Thoondu is a white sandy beach on the north of Fuvahmulah, Maldives. Located within Dhadimagu ward of the island, it is believed to be one of the most well known features of Fuvahmulah. Hundreds of people visit the beach every day, and this figure is much higher during special occasions like Maahefun. Thoondu has also been declared as a Protected area of Fuvahmulah by the government of Maldives on 12 June 2012 and the Atoll Council of Fuvahmulah has also passed a Decree to establish the place as a Protected area on 19 January 2012.

==Characteristics==
Its sands are formed by white small round pebbles, which are unusually smooth and shiny. This kind of pebbles which sparkle even after being taken away from the beach are exclusive to Fuvahmulah only and there is no record of such kind of pebbles from anywhere in the world except Fuvahmulah. Very commonly, visitors to the island collect pebbles from Thoondu as souvenirs.

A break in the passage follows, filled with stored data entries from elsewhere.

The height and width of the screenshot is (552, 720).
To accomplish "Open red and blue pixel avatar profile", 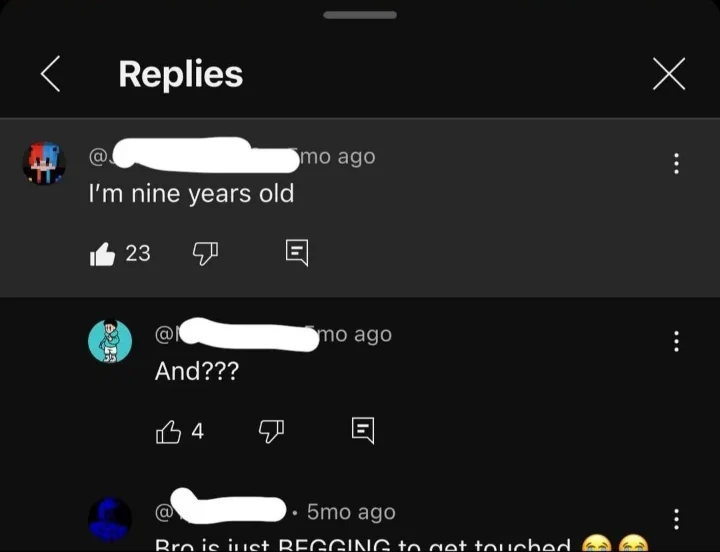I will click(x=44, y=163).
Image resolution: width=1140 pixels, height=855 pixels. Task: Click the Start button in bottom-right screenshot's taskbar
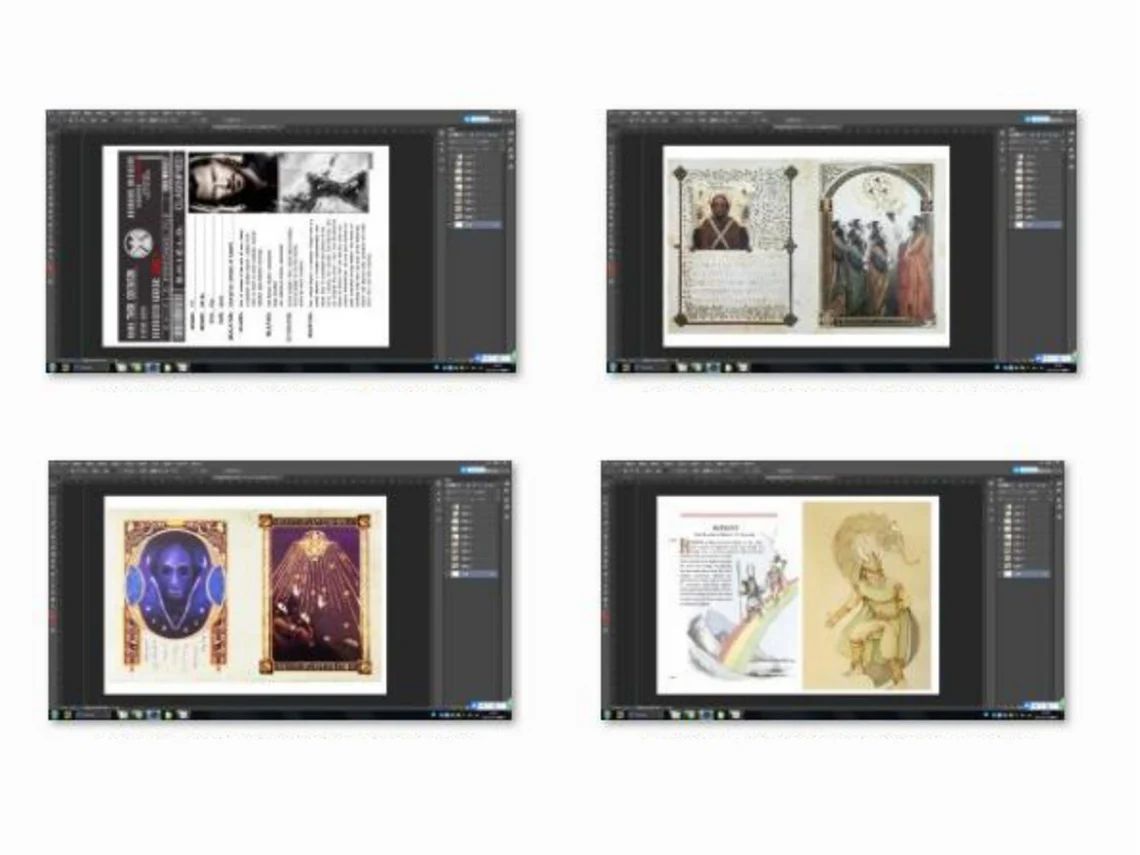click(x=607, y=715)
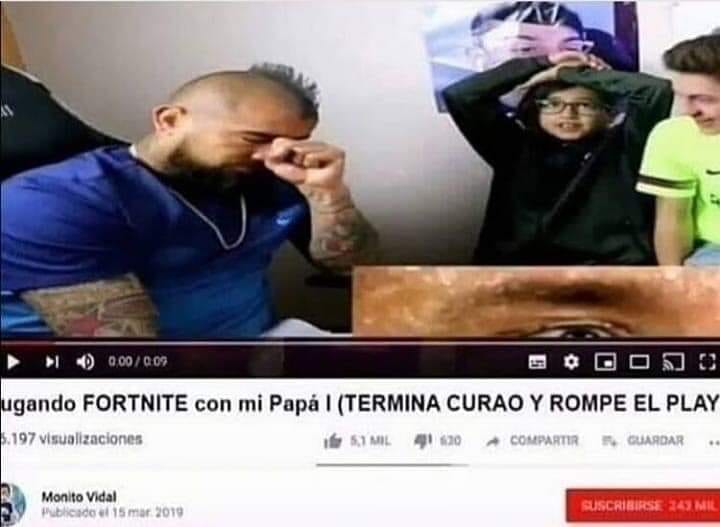Screen dimensions: 720x527
Task: Click the video title text
Action: [x=360, y=404]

It is common for an annual phenomenon called Bissaaveli to form at the Thoondu. The Bissaaveli forms when part of the sand of the beach moves away from the shore towards the edge of the reef, thus creating a lagoon, enclosed by sand and the shore of the island. This natural event attracts hundreds – possibly thousands – of locals who love to go and watch it. When it is well-formed, the Bissaveli is enclosed from all sides, creating a natural shallow swimming pool where locals like to swim. Bissaaveli too is a phenomenon which occurs only in Fuvahmulah in the Maldivian archipelago.